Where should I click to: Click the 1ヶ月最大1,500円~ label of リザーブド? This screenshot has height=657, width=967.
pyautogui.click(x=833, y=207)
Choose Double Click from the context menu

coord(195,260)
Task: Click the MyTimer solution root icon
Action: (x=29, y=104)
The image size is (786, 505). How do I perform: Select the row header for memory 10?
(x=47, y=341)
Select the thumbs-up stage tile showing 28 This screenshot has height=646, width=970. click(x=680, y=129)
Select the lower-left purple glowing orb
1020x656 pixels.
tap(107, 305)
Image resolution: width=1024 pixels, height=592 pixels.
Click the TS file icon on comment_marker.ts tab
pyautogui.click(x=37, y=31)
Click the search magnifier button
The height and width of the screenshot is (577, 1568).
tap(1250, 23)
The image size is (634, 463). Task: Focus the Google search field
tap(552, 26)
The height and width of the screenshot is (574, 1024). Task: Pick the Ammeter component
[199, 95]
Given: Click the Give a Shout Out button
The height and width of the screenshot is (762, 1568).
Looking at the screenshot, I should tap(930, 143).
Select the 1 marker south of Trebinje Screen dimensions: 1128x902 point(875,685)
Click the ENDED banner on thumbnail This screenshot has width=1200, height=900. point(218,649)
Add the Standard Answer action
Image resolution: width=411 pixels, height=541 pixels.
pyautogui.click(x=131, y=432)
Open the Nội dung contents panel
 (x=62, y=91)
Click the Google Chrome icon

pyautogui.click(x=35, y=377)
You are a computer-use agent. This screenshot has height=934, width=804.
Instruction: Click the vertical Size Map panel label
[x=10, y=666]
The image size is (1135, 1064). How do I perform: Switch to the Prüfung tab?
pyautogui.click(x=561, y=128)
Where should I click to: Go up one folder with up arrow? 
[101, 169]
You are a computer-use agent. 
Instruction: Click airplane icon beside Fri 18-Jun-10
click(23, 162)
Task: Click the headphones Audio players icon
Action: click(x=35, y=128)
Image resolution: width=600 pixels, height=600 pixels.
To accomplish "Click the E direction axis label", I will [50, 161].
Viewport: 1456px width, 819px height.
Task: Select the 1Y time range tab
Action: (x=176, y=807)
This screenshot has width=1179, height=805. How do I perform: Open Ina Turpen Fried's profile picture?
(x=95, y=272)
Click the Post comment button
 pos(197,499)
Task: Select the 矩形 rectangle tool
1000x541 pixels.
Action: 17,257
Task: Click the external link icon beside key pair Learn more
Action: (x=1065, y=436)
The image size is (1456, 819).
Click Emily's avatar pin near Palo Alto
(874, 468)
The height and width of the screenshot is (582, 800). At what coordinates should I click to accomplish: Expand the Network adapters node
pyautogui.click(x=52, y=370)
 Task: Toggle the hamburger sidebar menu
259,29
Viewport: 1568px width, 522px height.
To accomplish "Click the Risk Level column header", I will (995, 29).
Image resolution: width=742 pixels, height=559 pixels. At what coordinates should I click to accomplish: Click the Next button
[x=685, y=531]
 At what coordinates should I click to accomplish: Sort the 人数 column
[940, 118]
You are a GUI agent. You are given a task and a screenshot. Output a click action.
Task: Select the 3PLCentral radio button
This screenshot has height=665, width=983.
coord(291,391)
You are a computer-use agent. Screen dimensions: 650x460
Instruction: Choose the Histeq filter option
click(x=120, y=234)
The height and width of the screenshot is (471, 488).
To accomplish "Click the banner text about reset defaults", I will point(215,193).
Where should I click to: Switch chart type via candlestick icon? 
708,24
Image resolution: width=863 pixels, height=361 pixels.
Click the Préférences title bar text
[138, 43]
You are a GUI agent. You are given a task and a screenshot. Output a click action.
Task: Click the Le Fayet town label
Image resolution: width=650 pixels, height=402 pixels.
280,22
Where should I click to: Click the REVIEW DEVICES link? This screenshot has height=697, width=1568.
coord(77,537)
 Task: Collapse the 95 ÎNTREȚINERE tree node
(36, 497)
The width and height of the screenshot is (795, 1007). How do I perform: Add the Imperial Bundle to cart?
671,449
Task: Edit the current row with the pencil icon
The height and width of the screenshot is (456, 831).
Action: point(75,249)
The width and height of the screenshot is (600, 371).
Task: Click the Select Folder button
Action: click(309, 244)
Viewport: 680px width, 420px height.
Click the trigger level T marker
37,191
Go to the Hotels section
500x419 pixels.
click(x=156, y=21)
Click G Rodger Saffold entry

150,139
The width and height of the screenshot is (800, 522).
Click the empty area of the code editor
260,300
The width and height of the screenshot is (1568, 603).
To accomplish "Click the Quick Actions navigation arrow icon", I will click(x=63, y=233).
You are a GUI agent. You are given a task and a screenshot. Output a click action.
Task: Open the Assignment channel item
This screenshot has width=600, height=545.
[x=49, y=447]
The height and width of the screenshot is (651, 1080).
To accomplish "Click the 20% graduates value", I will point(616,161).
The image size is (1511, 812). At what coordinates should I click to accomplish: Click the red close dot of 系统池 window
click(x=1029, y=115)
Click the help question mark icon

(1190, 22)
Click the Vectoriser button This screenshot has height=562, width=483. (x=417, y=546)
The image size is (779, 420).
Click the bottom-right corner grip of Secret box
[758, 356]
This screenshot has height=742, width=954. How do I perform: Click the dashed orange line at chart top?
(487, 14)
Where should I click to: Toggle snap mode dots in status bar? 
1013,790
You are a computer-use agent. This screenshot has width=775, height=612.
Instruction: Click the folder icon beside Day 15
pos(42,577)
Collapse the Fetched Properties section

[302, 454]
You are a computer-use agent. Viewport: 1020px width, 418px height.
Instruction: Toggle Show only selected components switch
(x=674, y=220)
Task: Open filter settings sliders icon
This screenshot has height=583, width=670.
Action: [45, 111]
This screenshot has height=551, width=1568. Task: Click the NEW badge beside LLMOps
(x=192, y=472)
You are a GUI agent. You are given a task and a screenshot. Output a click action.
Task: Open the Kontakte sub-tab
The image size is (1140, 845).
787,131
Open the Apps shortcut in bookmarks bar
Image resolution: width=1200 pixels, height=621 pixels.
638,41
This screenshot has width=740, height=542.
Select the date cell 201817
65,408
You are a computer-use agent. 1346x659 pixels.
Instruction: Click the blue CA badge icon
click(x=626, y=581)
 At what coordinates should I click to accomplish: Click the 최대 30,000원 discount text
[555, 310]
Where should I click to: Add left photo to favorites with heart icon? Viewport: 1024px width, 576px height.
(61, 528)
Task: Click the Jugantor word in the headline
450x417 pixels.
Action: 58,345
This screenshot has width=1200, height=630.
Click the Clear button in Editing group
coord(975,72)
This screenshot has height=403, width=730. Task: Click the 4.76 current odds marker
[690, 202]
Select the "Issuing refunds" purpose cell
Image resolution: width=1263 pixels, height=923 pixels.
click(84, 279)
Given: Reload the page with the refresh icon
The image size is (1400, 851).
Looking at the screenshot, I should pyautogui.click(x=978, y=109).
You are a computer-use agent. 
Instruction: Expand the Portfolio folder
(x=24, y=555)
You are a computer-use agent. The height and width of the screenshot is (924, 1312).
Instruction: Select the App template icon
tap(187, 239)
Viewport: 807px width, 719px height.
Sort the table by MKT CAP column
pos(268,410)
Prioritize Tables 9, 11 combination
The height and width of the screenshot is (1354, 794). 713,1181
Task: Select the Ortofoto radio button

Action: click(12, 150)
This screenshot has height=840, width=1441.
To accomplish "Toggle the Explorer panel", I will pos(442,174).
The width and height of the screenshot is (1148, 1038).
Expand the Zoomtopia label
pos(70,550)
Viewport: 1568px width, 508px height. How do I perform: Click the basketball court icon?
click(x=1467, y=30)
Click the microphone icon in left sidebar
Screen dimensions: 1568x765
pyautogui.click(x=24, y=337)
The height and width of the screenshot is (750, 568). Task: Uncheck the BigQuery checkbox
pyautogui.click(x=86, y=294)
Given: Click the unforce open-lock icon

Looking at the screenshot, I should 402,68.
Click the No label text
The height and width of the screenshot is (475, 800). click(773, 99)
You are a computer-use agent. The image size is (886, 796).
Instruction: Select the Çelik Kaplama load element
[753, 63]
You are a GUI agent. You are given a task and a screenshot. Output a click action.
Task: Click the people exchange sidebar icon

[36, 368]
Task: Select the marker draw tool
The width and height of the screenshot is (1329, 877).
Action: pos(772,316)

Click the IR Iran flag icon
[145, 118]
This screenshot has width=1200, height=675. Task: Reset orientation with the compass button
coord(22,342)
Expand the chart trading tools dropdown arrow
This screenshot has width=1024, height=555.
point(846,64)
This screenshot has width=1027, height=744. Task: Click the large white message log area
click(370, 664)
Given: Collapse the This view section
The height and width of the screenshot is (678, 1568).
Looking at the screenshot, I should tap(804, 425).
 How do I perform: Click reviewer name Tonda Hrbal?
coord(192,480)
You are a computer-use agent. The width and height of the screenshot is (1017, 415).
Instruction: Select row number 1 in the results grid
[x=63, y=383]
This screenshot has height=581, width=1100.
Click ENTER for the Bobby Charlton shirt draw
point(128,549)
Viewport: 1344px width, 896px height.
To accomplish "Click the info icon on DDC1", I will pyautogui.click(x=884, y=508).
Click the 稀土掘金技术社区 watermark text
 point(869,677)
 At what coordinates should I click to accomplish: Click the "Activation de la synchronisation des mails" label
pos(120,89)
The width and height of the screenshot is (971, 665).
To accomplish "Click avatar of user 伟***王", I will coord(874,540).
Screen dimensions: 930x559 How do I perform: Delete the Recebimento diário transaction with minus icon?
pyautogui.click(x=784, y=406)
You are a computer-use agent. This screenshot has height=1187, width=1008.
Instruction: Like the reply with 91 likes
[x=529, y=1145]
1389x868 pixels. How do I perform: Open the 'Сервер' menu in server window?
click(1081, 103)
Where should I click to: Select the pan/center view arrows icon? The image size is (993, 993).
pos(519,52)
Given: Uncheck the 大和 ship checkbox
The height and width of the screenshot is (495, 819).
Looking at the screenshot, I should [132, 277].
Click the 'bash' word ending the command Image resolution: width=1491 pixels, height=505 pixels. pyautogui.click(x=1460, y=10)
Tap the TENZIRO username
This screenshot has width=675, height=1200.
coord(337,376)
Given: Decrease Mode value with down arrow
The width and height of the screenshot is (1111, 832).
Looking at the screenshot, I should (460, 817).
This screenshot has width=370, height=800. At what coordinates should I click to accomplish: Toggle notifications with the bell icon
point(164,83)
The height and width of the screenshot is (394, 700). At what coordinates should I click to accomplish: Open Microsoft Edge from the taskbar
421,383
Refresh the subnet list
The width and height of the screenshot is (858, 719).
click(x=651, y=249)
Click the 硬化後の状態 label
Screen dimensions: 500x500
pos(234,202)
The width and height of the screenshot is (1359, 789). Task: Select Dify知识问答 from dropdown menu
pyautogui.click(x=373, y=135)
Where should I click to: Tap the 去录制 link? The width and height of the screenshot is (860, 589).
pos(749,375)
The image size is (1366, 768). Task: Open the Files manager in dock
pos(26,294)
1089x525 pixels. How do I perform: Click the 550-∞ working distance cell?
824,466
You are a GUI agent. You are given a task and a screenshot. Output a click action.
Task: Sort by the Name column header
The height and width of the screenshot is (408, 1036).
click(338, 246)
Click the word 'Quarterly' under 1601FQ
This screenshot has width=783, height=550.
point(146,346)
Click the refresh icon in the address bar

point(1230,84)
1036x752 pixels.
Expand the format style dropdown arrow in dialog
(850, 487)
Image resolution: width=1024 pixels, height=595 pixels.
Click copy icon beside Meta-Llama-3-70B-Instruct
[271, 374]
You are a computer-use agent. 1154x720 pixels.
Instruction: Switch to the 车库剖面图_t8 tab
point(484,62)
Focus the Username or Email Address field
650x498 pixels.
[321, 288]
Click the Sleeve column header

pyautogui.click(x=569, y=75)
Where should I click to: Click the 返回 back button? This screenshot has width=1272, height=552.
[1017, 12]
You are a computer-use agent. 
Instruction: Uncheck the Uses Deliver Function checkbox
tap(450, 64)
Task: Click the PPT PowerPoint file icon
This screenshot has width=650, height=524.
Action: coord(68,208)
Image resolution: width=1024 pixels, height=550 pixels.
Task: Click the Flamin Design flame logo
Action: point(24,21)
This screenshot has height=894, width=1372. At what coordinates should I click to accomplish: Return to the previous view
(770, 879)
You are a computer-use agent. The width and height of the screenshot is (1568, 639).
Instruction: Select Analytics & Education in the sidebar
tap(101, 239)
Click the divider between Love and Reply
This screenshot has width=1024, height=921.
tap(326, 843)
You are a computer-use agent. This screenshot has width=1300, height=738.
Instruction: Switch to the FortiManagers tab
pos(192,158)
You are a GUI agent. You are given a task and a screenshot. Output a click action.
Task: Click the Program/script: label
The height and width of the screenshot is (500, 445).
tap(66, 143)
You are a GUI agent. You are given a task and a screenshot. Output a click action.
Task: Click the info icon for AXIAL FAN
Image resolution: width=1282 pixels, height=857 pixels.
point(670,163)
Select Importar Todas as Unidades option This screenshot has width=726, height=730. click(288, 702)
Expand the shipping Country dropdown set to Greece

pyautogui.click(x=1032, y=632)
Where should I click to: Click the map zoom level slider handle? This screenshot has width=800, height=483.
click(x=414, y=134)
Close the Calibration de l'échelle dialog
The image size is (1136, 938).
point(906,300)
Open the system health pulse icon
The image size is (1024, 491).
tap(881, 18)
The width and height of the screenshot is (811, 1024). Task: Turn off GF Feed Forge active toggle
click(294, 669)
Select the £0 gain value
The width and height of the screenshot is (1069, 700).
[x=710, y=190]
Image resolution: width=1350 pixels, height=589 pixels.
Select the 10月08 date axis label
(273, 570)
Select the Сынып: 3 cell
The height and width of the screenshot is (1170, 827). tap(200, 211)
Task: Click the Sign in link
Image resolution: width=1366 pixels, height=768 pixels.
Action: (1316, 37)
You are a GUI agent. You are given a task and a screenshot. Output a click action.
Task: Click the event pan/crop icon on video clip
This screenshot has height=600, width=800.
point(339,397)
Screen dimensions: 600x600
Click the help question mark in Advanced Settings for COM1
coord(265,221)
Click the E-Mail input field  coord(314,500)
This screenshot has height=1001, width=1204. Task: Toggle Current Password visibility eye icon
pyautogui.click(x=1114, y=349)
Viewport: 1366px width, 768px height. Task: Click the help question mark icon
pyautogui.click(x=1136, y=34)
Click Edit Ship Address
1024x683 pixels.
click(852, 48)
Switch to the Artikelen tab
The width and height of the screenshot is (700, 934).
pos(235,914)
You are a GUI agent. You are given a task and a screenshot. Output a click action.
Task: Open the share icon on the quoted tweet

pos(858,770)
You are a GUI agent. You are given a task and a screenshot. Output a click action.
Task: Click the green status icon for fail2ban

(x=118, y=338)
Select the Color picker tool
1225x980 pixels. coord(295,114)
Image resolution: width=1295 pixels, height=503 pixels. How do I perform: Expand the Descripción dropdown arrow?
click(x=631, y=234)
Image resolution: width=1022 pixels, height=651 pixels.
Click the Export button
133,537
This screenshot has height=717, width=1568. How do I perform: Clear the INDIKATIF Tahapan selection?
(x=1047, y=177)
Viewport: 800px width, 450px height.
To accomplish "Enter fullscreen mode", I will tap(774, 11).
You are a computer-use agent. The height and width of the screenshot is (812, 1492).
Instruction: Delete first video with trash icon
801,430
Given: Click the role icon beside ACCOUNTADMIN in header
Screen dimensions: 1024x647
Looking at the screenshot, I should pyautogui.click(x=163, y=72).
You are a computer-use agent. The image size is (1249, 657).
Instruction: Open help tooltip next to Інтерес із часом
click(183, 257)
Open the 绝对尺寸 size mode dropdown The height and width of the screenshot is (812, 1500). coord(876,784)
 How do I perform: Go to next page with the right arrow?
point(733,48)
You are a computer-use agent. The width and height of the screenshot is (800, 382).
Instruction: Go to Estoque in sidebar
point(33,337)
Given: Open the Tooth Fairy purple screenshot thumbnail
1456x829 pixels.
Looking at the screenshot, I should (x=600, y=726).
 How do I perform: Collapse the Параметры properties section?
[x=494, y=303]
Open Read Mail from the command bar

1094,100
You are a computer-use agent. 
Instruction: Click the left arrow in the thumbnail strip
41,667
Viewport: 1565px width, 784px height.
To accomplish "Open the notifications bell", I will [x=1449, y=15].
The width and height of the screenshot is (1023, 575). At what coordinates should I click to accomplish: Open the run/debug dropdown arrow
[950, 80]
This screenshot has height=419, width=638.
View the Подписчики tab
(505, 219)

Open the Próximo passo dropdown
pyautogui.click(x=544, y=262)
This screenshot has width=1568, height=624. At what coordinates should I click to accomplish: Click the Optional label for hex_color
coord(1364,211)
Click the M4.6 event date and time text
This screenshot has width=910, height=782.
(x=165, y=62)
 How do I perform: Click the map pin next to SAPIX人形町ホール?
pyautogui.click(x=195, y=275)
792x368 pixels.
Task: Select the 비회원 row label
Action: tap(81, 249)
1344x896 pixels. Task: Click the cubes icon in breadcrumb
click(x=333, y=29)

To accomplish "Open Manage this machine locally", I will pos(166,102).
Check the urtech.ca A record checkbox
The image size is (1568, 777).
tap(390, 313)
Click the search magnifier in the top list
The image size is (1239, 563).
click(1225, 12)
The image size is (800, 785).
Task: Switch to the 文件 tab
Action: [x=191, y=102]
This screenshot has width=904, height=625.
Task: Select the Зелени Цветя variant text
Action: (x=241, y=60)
···
| Prompt |
The result should be every line that contains "info", copied from the entries.

| Your solution |
To accomplish "Click the info icon on DDC1", I will pyautogui.click(x=884, y=508).
Task: Click the info icon for AXIAL FAN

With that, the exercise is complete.